What an annoying situation.
Toni Brayer MD said…
Thank you for the sympathy. I did not actually mail this letter anywhere as I am not optimistic it would even be read.
Chrissoup: I like the idea of sending it to my congressional rep and may just do that.
Toni Brayer MD said…
This comment has been removed by the author.
el said…
I think the regular population should really learn more about these situations, because unless you are on Medicare you really know little about it. I really don't see how the government can fix this, if those are the problems they create? Maybe we should be getting them out of it then. The government is the customer in my business, and there is no way to involve government without it being a bureaucratic mess.

Just wandered across, interesting story.
I wonder what options you may have . It seems that all letter send to any of our representative are answered in form letters telling us what great job they are doing.... no kidding !!!Talking is their trade and they do , all nonsense. Medicare should put you on a "priority" to answer you, but no know , coffee breaks . Lunch time , not my job , its my day off, the supervisor is having a stomach problem , etc...It is hard to "Soar like an Eagle , when you are flying with Turkeys ".They only care about their pay, not yours .
Anonymous said…
The government runs medicare, and somehow you think a government run health care option would somehow be different.
Toni Brayer MD said…
Anon:2:05; Nope. Medicare needs major reform as part of health care reform.
Jonathan said…
Unbelievable. Just unbelievable. I would suggest not only sending your letter to your Senators and Congresswoman, but to the President as well.
Toni Brayer MD said…
Thank you for all the comments.
Just an addendum: I called Medicare today to check on the status. I held on voice mail recording for 47 minutes( while I did charting, made other phone calls, ate lunch) and finally gave up. This was the "provider" help line. Guess that is what they think of us "providers".

In the mean time I continue to treat complex Medicare patients that I cannot bill to anyone.
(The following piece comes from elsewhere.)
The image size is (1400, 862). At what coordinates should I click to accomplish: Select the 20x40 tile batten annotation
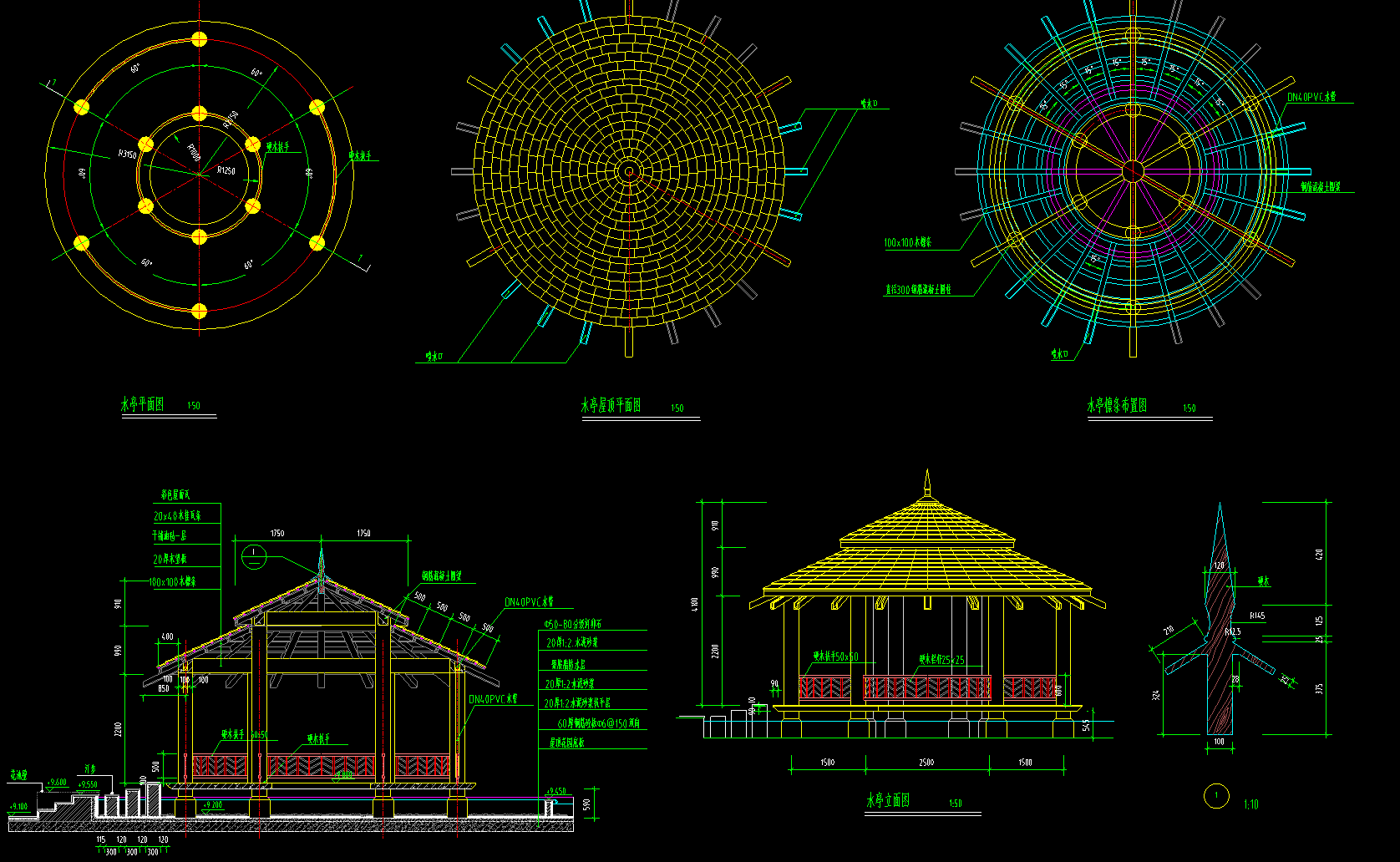click(177, 516)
Yes, a very broken system.
Nick Dupree said…
This is awfully damning of Medicare. I hope you don't mind that I featured your Obama letter prominently in my latest blog post. I strongly agree with you: fixing Medicare and Medicaid MUST be a core part of health reform!
Emily said…
Very eye opening. I'm sorry you have had to go through that. Based on what I know about doctors, though, you will keep trying. It would be so hard to be a doctor wanting to care for people and not always being able to do so unencumbered by this kind of red tape. Do you ever read The Red Tape Chronicles? He might be interested in this. Good luck! A reporter/ congressional aide sitting by your side while you tried to call for help might be interesting.